Directions for this task – Reproduce verbatim the line in which "About Us (1429, 1393)" occurs, together with each line that follows it to the end of the listing, and nothing more.

++++++++++

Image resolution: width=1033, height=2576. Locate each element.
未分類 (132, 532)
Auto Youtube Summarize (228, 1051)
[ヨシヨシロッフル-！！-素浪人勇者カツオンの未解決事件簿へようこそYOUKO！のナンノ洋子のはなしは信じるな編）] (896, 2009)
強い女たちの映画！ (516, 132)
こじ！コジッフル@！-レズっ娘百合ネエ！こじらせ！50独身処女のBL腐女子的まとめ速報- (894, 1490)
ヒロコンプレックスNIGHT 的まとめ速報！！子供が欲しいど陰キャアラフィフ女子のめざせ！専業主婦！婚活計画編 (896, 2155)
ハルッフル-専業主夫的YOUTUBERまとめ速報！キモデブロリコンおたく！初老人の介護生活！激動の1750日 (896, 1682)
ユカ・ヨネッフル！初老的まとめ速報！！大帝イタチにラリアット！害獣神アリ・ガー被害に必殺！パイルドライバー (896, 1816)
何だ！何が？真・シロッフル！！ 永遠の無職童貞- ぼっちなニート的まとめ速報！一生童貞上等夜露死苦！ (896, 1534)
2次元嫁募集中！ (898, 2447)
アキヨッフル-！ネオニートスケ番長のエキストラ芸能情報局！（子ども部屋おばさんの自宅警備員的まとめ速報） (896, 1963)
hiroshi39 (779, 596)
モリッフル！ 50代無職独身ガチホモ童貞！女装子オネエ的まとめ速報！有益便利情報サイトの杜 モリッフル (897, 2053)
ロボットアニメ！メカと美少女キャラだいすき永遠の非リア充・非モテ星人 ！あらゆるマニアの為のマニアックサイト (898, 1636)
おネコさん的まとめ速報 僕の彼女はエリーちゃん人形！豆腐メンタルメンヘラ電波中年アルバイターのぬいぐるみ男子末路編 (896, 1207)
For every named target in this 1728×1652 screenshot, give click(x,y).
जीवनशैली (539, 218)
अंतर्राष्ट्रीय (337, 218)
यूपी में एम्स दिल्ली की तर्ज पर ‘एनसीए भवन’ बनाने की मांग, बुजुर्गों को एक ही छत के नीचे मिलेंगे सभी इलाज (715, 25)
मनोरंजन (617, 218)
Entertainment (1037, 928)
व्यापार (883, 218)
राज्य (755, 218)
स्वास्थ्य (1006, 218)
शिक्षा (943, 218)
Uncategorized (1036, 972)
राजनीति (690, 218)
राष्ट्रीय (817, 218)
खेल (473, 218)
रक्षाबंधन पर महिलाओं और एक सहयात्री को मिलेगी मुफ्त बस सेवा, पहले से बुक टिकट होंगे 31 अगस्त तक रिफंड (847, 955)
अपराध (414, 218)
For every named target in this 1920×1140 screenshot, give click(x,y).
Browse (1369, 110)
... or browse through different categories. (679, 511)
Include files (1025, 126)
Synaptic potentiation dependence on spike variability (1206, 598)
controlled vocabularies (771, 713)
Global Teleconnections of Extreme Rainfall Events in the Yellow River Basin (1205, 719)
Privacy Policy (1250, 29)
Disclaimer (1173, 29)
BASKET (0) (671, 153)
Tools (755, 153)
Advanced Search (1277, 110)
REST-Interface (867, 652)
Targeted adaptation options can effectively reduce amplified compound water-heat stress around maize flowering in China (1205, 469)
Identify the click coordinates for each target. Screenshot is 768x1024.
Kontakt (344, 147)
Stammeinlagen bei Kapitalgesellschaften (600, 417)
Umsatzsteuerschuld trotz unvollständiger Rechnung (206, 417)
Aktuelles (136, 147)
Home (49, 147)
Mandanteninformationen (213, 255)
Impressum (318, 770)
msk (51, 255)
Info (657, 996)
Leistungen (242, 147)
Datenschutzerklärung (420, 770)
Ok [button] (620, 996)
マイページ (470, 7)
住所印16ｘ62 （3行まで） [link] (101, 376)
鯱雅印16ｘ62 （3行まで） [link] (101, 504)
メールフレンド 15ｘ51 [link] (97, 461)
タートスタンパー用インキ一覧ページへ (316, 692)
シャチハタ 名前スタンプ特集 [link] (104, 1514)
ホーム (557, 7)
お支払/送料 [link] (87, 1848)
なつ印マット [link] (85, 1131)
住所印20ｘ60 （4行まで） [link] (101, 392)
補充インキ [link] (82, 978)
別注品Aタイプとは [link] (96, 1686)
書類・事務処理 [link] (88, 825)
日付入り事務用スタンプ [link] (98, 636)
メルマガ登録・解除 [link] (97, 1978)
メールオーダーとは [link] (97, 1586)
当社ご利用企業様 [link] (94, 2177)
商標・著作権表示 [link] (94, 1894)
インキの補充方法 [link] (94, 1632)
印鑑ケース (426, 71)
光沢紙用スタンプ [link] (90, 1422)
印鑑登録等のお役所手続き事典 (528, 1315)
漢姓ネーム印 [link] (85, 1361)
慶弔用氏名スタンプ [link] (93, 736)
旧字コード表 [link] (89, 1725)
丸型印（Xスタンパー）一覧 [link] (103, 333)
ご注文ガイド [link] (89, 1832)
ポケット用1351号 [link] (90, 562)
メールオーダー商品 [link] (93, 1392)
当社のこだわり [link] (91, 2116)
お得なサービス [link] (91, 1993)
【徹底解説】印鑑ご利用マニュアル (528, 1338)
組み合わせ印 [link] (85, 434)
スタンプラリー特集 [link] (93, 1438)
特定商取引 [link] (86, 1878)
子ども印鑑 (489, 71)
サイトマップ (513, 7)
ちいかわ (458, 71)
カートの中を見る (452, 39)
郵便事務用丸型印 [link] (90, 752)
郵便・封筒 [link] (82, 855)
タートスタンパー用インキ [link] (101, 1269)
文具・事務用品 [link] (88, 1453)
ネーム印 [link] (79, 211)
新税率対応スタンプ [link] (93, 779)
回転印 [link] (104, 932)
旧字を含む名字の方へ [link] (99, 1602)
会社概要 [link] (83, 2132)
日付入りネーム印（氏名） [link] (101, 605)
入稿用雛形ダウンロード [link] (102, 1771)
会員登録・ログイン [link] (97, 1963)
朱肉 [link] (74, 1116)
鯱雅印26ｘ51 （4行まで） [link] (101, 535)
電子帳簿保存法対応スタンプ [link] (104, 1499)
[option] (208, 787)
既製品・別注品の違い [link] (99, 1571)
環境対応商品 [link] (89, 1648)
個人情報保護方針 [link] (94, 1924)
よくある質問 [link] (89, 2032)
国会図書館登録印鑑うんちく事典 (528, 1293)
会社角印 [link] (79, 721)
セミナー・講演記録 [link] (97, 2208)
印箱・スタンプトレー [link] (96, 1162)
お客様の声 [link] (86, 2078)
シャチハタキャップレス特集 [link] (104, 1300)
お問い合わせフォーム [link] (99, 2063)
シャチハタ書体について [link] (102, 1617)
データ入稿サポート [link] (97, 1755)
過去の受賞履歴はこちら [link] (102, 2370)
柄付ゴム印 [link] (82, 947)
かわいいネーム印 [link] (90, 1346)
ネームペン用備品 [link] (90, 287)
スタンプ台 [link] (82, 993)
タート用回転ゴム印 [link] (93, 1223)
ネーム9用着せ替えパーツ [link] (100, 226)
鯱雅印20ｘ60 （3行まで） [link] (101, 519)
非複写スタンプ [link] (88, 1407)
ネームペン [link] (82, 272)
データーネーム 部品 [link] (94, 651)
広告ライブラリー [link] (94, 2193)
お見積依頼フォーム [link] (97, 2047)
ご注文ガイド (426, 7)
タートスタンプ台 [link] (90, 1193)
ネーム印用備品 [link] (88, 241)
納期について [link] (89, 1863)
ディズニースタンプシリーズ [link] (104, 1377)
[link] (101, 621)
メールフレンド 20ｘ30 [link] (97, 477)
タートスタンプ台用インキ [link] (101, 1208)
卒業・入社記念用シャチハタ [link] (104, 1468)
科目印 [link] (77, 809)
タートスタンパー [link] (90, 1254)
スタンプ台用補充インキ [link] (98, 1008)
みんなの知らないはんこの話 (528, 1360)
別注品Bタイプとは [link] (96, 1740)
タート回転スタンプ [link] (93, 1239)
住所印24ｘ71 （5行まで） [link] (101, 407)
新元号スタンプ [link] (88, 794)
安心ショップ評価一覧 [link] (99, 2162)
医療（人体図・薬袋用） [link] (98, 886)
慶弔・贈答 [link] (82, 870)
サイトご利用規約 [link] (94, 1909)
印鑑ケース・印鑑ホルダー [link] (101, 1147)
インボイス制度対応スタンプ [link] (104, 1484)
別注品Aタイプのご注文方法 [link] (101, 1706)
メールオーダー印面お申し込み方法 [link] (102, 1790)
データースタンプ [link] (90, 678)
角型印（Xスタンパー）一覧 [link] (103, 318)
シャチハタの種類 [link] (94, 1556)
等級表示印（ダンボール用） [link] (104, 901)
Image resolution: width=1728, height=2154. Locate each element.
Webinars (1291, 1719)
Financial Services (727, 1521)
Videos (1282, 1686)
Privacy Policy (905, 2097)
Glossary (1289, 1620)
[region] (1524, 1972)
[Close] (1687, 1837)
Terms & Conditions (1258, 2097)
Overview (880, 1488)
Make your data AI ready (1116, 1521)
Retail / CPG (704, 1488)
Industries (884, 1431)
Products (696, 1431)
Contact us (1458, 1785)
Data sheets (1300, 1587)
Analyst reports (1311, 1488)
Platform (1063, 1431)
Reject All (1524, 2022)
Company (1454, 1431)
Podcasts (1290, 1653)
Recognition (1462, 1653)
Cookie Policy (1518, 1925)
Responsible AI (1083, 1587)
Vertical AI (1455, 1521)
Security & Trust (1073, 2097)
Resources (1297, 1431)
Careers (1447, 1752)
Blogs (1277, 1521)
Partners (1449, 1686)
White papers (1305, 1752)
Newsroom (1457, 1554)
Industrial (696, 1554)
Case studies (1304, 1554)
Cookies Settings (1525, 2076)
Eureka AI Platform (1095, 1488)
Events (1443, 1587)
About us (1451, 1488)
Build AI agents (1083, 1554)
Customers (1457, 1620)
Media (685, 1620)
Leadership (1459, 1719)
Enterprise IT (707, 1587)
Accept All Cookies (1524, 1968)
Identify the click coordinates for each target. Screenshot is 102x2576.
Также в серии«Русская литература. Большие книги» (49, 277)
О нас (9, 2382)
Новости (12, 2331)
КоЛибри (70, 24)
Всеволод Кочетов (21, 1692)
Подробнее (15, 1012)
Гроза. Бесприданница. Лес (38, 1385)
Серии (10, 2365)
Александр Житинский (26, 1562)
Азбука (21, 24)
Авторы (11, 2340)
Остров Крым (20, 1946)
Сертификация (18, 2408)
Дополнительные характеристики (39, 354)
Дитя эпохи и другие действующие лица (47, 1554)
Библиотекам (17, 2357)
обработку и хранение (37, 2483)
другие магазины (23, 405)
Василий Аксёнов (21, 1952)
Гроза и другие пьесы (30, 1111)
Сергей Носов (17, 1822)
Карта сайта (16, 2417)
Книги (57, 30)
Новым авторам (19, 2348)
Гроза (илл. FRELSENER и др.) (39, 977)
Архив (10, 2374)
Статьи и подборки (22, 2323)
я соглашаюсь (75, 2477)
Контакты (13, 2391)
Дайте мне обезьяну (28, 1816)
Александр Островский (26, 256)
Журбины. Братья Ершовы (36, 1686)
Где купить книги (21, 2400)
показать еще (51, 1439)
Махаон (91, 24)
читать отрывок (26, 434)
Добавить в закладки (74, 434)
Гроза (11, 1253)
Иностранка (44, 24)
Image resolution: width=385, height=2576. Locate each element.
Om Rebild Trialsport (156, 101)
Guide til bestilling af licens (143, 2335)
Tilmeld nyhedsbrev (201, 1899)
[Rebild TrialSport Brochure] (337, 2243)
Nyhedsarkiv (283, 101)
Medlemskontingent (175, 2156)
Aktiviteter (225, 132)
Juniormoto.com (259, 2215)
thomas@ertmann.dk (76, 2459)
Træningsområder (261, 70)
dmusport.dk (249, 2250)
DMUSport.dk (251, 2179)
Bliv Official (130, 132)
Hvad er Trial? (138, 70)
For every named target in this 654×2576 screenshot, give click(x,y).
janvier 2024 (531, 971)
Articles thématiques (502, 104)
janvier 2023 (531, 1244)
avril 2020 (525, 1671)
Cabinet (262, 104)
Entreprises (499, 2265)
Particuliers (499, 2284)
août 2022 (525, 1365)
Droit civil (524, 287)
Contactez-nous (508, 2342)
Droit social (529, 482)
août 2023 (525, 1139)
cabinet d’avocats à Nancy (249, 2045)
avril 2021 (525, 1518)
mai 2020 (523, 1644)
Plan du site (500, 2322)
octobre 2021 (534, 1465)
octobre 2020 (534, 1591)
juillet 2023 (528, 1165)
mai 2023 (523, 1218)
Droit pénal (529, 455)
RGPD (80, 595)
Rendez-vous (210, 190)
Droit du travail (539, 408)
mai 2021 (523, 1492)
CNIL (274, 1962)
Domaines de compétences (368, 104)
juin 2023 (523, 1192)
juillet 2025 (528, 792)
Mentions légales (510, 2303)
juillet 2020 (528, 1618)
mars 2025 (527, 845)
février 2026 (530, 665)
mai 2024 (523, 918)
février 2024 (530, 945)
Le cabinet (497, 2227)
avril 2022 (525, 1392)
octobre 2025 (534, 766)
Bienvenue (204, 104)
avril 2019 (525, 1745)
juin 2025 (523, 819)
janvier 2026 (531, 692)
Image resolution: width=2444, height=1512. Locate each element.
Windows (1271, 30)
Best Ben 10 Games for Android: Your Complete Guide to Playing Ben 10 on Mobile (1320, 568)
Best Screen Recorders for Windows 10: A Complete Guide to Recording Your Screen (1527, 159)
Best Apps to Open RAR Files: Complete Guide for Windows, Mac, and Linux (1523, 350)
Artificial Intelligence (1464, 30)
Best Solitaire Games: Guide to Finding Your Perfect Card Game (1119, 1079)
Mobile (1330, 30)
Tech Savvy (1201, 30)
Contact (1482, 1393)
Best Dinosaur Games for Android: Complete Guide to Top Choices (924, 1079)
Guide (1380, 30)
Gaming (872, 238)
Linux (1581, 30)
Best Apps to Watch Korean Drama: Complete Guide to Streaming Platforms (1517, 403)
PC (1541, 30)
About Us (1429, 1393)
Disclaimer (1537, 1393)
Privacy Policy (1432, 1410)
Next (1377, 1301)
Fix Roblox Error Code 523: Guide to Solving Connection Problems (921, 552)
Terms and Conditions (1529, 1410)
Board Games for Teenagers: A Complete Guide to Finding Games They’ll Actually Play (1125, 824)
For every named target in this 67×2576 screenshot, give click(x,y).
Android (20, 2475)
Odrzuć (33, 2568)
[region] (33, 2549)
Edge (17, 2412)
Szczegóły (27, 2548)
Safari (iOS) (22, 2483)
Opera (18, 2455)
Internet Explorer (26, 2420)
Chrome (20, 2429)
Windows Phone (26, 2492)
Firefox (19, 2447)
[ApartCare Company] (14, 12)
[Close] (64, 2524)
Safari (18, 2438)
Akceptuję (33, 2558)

++++++++++

Solution to the problem –
About Us (1429, 1393)
Disclaimer (1537, 1393)
Privacy Policy (1432, 1410)
Next (1377, 1301)
Fix Roblox Error Code 523: Guide to Solving Connection Problems (921, 552)
Terms and Conditions (1529, 1410)
Board Games for Teenagers: A Complete Guide to Finding Games They’ll Actually Play (1125, 824)
For every named target in this 67×2576 screenshot, give click(x,y).
Android (20, 2475)
Odrzuć (33, 2568)
[region] (33, 2549)
Edge (17, 2412)
Szczegóły (27, 2548)
Safari (iOS) (22, 2483)
Opera (18, 2455)
Internet Explorer (26, 2420)
Chrome (20, 2429)
Windows Phone (26, 2492)
Firefox (19, 2447)
[ApartCare Company] (14, 12)
[Close] (64, 2524)
Safari (18, 2438)
Akceptuję (33, 2558)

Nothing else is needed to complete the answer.